-- Opening Marker --

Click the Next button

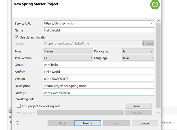click(88, 123)
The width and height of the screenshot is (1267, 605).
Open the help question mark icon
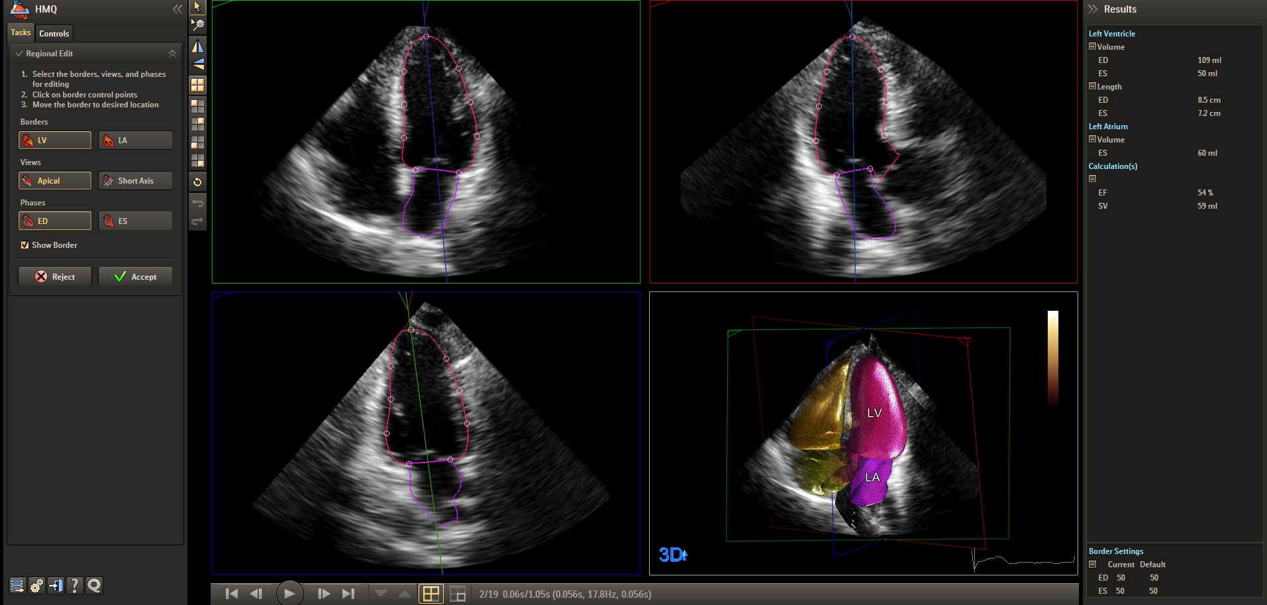75,585
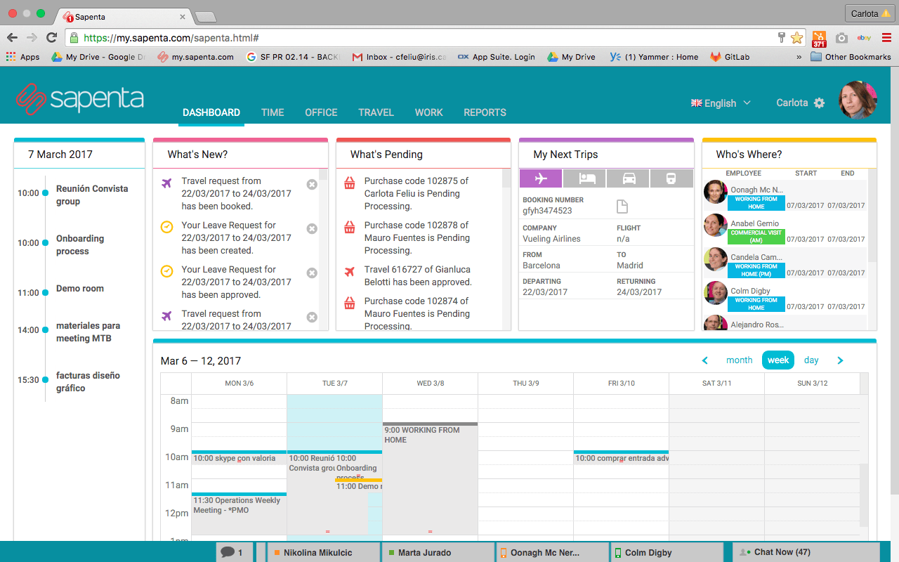Image resolution: width=899 pixels, height=562 pixels.
Task: Expand the Chat Now panel
Action: click(x=806, y=552)
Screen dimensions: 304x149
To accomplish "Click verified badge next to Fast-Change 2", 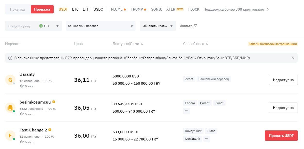I will click(x=50, y=130).
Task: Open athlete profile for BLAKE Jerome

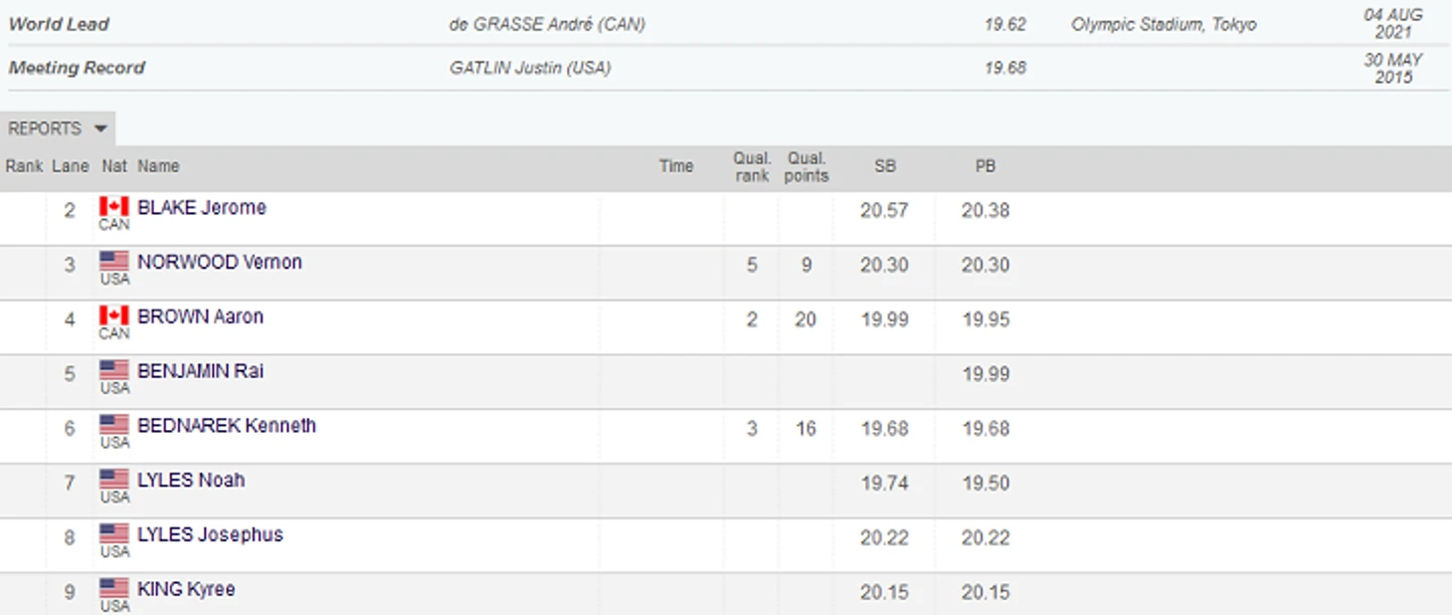Action: tap(202, 208)
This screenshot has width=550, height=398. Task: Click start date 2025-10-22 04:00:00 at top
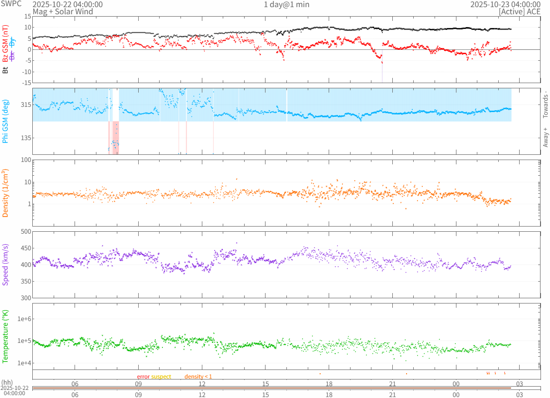[x=67, y=4]
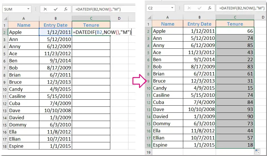Screen dimensions: 267x156
Task: Click the Cancel (X) icon in formula bar
Action: coord(45,9)
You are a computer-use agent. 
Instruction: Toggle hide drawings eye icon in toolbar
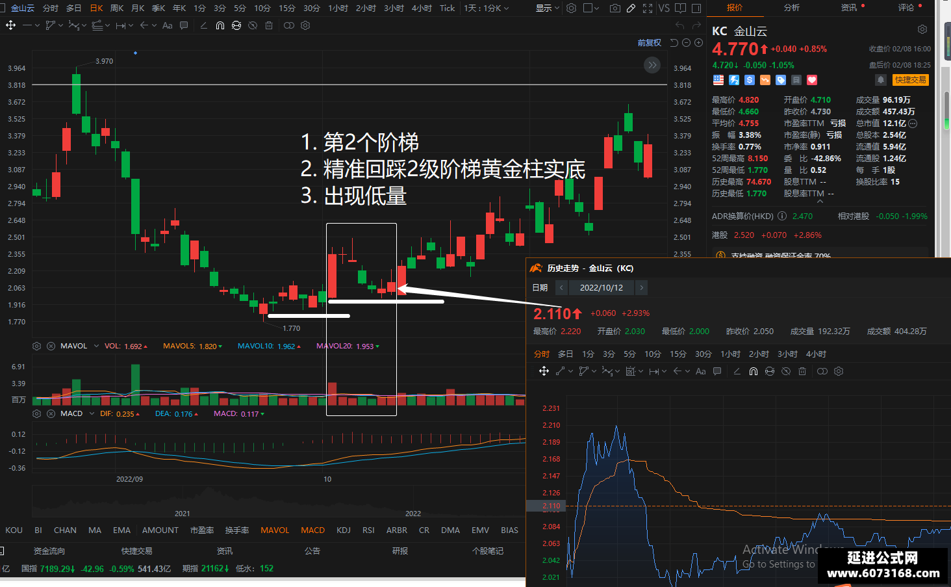(253, 25)
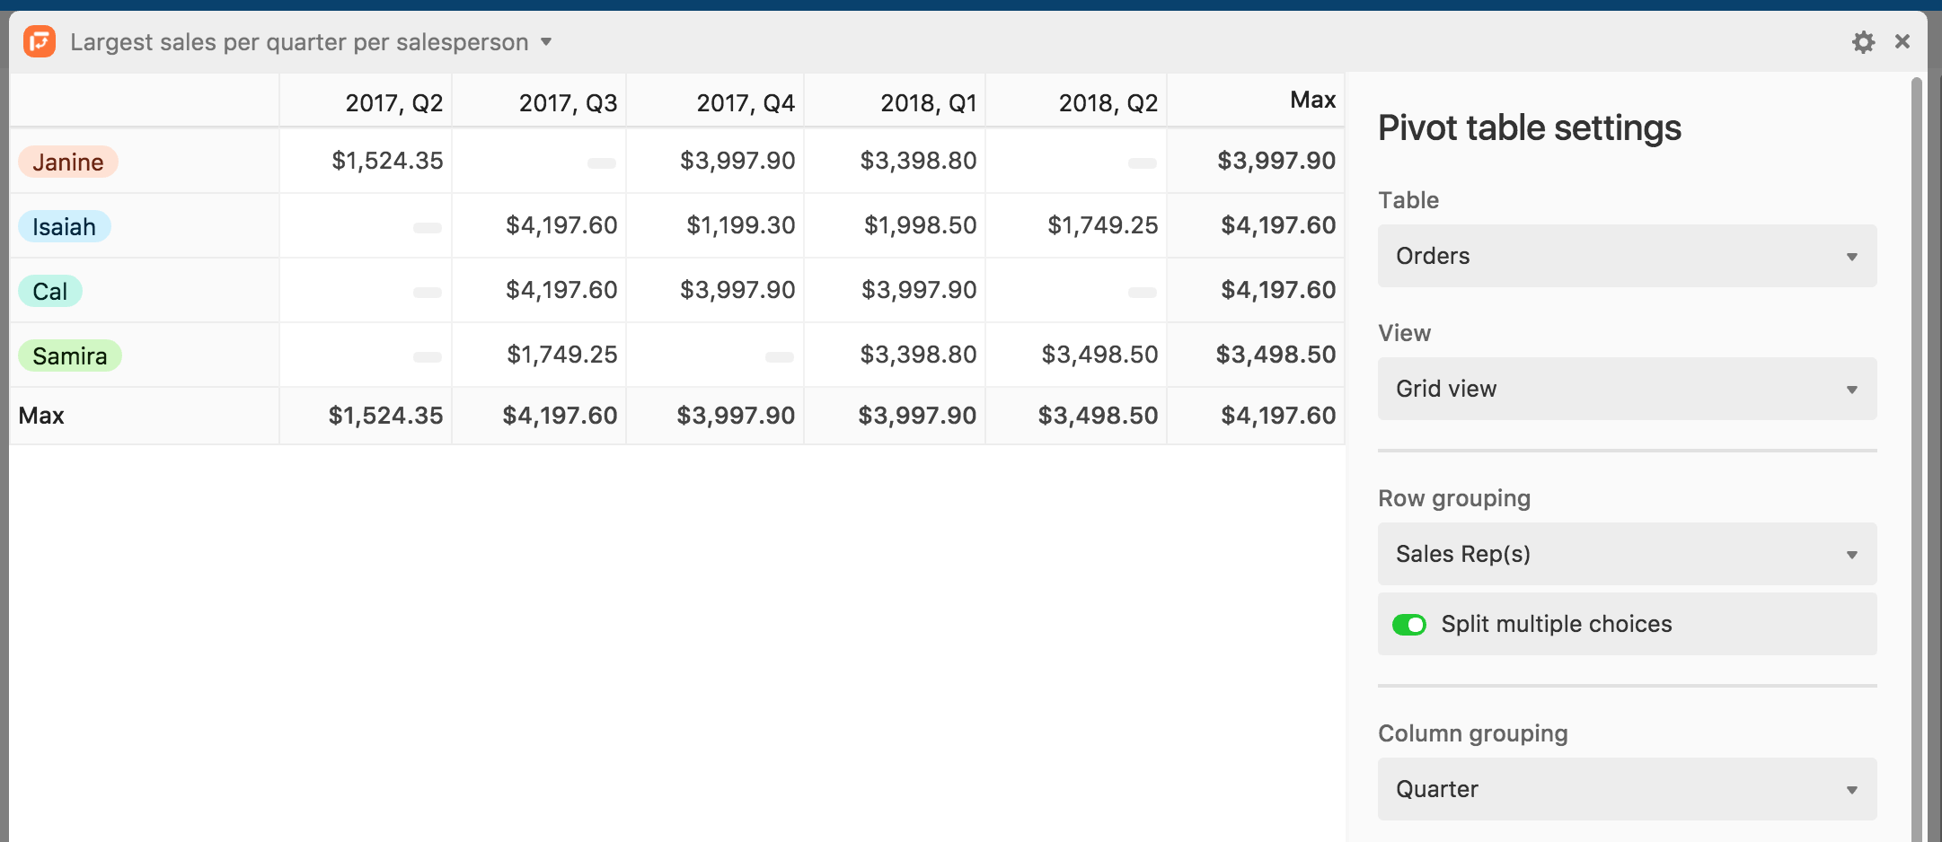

-- Closing Marker --

> Instructions for the task: Set down the lines from the one containing "You are a computer-use agent." through the last line of the records above, both included, exactly as they appear and with no other text. Pictures should not be set down.

> Result of the exercise:
You are a computer-use agent. 
Instruction: Toggle hide drawings eye icon in toolbar
(253, 25)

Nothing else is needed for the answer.